To list the various categories that one can be "educated" in...
- Math --- dozens of subcategories here
- Physical Science --- dozens of subcategories here
- Linguistics --- hundreds of subcategories here
- History --- literal and fictional subcategories here
- Economics --- dozens
I was just talking to a math teacher yesterday. I think part of the problem is that each teacher gets caught up in their own specialty and tries to affect the perspective of the student. That may be fine in college but not so good in grade school and high school. I confess that my own thinking was affected by starting to read science fiction in grade school. That altered my perspective on everything my teachers were saying from 5th grade on.
I can suggest two related science fiction stories that present ideas and information about all five subjects listed above:
1632 (Ring of Fire)
https://en.wikipedia.org/wiki/1632_series
1632 can be downloaded for free:
http://www.baen.com/1632.html
1636: The Kremlin Games (The Ring of Fire)
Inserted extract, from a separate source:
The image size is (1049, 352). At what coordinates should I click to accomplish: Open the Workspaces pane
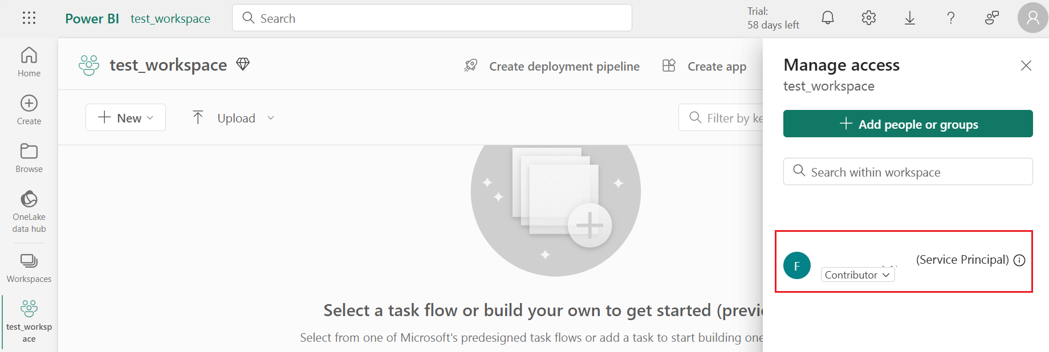[29, 268]
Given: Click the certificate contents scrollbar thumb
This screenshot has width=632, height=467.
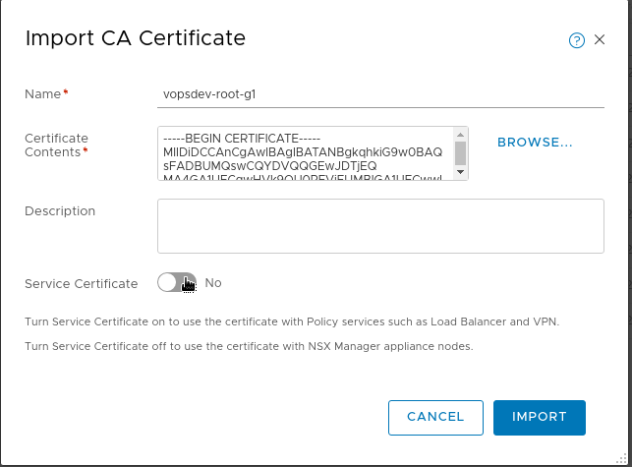Looking at the screenshot, I should pos(460,152).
https://en.wikipedia.org/wiki/1636:_The_Kremlin_Games
This is a strange time travel story where a West Virginia town of hillbilly coal miners is transported back in time to Germany in the year 1631. That was the middle of what Europeans call The Thirty Years War. The second book has one of the hillbillies going to Moscow and changing Russian history. Off hand this sounds rather silly but it is interesting in terms of the technological and cultural clashes. There is a Black doctor from Chicago and his daughter in the story. Modern White writers have to have diversity. LOL
Before I read this series I could not have told you if Galileo and Oliver Cromwell had lived at the same time. They did, Cromwell was in his 30s and Galileo in his 70s. The Thirty Years War was a big deal in European history though it is just another old war to us. Unless someone is really interested in European history the "education" on the subject won't make much impression. But this strange story shows how ideas from the future would change things like the economy of Russia. Standard education does not show how much things interrelate.
This also shows the influence of Aristotle on European intellectuals and serfdom and slavery in Russia.
This book has a Rah, Rah, America jingoist tone to it that turns some people off but I view it as part of the learning experience, in that it educates the reader about how some people actually think and how some readers might be influenced.